EXERCISE DETAILS: Somewhere below are a line with "The width and height of the screenshot is (1323, 611)." and a later line with "is (569, 1000).". Output exactly those lines and all lines between them.

INFORMATION SHOWN:
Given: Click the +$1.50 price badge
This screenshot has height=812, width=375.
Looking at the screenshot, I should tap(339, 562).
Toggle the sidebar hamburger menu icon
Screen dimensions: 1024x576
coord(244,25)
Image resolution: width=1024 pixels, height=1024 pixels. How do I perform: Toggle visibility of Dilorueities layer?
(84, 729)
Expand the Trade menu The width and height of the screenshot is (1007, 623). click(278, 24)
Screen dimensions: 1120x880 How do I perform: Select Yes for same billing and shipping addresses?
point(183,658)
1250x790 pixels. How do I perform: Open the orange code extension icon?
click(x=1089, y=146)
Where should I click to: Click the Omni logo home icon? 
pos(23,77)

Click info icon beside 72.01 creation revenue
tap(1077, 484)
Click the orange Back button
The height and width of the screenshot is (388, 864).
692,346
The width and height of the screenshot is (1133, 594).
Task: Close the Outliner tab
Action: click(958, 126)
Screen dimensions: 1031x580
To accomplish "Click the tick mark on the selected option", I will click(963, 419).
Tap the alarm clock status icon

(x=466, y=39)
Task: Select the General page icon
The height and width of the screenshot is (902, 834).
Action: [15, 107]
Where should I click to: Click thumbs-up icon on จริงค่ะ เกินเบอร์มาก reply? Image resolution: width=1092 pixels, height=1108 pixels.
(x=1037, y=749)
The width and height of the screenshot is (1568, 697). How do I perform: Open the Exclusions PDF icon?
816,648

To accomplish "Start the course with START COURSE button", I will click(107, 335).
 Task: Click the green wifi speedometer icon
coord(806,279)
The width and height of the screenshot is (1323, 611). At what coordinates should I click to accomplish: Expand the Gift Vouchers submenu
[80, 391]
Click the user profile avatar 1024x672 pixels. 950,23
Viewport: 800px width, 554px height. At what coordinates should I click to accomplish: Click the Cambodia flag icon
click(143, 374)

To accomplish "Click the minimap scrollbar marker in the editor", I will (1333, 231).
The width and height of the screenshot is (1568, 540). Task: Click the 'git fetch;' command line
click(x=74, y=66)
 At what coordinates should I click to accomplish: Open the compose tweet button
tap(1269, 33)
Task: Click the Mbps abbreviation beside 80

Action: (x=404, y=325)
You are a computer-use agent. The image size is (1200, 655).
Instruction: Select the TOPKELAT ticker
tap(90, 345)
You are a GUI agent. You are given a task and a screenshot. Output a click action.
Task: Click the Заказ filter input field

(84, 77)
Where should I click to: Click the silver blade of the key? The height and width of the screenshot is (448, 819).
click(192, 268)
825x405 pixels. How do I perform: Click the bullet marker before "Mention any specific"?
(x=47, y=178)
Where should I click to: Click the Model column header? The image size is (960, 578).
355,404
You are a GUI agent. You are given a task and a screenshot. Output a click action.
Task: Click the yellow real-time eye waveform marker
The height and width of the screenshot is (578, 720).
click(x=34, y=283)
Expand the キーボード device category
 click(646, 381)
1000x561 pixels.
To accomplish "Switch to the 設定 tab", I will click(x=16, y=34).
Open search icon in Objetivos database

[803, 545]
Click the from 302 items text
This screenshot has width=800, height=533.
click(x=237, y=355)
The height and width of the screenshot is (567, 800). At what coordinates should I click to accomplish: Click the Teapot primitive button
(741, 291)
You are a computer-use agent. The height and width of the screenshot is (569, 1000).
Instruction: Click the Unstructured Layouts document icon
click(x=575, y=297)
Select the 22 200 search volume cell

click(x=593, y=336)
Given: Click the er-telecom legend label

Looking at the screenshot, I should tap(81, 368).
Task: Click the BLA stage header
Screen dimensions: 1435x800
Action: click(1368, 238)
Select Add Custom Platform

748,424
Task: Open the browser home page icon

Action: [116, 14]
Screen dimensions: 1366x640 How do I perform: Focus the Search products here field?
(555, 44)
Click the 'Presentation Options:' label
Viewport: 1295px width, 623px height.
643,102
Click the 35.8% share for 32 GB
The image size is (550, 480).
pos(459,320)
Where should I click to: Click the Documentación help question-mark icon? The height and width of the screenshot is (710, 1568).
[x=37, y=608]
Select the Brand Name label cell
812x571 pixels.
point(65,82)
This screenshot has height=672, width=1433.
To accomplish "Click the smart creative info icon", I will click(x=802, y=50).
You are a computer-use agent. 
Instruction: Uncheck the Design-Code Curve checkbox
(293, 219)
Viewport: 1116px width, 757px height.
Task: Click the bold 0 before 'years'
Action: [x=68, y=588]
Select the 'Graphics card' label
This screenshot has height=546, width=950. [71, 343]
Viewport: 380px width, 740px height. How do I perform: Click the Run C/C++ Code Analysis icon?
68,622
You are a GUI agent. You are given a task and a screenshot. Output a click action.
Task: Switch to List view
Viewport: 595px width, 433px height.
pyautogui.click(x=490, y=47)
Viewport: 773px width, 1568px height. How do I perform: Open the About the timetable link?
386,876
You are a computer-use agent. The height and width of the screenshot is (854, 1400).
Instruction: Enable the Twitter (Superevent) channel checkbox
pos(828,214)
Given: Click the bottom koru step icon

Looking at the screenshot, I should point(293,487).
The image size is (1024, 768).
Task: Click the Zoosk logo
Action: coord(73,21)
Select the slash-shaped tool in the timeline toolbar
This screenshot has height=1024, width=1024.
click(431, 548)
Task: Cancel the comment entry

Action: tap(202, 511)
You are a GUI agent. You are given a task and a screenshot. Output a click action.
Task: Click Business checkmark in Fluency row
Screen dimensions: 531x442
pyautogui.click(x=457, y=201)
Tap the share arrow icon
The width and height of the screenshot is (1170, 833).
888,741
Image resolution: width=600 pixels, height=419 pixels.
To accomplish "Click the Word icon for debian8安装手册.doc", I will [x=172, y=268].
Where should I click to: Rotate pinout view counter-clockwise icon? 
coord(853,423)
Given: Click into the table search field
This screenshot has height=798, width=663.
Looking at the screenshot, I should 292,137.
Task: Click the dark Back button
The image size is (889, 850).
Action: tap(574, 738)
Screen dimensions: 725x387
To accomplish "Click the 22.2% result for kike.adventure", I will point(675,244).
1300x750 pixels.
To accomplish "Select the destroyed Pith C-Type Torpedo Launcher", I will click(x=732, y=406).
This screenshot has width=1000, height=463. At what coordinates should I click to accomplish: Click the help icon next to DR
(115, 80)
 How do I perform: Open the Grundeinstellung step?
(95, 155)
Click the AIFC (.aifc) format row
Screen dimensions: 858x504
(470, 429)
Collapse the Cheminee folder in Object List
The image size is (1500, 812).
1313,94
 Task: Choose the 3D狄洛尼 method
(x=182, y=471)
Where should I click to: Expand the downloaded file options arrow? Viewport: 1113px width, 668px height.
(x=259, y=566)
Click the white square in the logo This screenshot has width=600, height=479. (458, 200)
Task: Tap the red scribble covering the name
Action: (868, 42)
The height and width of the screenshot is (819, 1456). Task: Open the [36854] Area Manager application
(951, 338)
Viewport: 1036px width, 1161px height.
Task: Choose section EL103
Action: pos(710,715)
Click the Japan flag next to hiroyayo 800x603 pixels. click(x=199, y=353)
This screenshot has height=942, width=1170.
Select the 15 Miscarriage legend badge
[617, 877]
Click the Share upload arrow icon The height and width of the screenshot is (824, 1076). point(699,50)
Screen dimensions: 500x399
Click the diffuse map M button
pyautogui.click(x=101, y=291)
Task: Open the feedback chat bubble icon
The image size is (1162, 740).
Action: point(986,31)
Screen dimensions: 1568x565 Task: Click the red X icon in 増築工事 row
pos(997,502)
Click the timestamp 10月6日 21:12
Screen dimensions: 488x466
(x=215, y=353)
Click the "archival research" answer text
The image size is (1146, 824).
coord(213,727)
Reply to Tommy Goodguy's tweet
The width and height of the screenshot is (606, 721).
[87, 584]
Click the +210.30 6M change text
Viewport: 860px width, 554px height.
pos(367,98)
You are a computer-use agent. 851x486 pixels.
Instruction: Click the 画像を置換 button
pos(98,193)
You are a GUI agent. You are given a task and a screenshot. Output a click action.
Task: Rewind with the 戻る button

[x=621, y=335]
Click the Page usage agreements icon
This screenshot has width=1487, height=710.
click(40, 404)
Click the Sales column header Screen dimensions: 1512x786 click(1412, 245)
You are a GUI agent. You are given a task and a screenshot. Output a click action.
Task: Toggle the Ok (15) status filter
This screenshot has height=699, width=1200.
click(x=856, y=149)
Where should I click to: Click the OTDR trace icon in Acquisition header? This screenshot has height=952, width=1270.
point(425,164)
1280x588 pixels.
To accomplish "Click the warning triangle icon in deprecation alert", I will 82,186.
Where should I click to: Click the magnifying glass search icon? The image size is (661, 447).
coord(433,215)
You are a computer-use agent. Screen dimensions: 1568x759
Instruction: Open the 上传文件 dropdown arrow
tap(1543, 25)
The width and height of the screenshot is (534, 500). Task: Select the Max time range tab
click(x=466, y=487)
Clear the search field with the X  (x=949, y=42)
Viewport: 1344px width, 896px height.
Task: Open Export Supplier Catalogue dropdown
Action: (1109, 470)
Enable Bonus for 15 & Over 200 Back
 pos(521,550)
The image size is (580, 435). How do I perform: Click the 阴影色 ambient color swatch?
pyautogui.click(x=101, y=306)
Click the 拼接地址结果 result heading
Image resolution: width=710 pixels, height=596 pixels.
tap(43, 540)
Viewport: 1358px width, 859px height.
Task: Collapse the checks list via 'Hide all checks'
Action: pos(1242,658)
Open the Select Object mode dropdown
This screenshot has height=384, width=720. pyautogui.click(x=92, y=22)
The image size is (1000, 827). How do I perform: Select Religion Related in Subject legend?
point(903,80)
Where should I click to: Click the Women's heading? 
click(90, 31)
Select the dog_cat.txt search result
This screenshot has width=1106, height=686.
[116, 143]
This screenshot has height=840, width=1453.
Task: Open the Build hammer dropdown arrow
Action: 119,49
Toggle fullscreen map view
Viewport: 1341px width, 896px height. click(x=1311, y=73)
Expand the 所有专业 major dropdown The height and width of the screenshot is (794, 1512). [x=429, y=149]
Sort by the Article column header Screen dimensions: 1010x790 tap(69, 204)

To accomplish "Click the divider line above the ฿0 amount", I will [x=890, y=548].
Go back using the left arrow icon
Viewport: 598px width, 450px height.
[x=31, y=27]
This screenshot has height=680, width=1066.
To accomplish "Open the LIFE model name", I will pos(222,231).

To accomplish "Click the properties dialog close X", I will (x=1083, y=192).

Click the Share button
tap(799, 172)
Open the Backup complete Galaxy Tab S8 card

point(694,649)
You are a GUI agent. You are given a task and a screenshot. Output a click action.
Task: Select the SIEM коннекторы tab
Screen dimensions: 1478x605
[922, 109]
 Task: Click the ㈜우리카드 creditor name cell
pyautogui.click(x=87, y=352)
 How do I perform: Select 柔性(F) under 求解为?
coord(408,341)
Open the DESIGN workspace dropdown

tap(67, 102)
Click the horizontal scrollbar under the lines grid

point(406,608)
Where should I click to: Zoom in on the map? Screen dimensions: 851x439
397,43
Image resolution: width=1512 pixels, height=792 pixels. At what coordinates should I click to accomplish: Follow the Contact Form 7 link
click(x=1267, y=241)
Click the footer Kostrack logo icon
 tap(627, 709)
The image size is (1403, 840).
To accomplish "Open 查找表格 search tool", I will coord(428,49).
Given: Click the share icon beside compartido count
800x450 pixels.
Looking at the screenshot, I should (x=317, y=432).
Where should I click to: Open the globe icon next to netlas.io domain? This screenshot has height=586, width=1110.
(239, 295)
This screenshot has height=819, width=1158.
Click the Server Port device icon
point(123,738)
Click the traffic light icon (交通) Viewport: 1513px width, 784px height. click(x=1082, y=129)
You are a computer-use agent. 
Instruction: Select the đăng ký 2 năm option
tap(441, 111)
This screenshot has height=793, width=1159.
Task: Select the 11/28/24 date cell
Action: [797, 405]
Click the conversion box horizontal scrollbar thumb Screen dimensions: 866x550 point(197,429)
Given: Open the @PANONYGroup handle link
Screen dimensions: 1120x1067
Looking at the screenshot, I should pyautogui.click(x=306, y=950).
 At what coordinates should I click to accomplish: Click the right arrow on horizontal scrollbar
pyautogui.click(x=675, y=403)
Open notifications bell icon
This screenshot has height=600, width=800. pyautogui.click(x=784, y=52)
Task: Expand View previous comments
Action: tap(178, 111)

RESULT FOR THIS EXERCISE:
The width and height of the screenshot is (1323, 611). At what coordinates should I click to accomplish: Expand the Gift Vouchers submenu
[80, 391]
Click the user profile avatar 1024x672 pixels. 950,23
Viewport: 800px width, 554px height. At what coordinates should I click to accomplish: Click the Cambodia flag icon
click(143, 374)

To accomplish "Click the minimap scrollbar marker in the editor", I will (1333, 231).
The width and height of the screenshot is (1568, 540). Task: Click the 'git fetch;' command line
click(x=74, y=66)
 At what coordinates should I click to accomplish: Open the compose tweet button
tap(1269, 33)
Task: Click the Mbps abbreviation beside 80

Action: (x=404, y=325)
You are a computer-use agent. The image size is (1200, 655).
Instruction: Select the TOPKELAT ticker
tap(90, 345)
You are a GUI agent. You are given a task and a screenshot. Output a click action.
Task: Click the Заказ filter input field

(84, 77)
Where should I click to: Click the silver blade of the key? The height and width of the screenshot is (448, 819).
click(192, 268)
825x405 pixels. How do I perform: Click the bullet marker before "Mention any specific"?
(x=47, y=178)
Where should I click to: Click the Model column header? The image size is (960, 578).
355,404
You are a GUI agent. You are given a task and a screenshot. Output a click action.
Task: Click the yellow real-time eye waveform marker
The height and width of the screenshot is (578, 720).
click(x=34, y=283)
Expand the キーボード device category
 click(646, 381)
1000x561 pixels.
To accomplish "Switch to the 設定 tab", I will click(x=16, y=34).
Open search icon in Objetivos database

[803, 545]
Click the from 302 items text
This screenshot has width=800, height=533.
click(x=237, y=355)
The height and width of the screenshot is (567, 800). At what coordinates should I click to accomplish: Click the Teapot primitive button
(741, 291)
You are a computer-use agent. The height and width of the screenshot is (569, 1000).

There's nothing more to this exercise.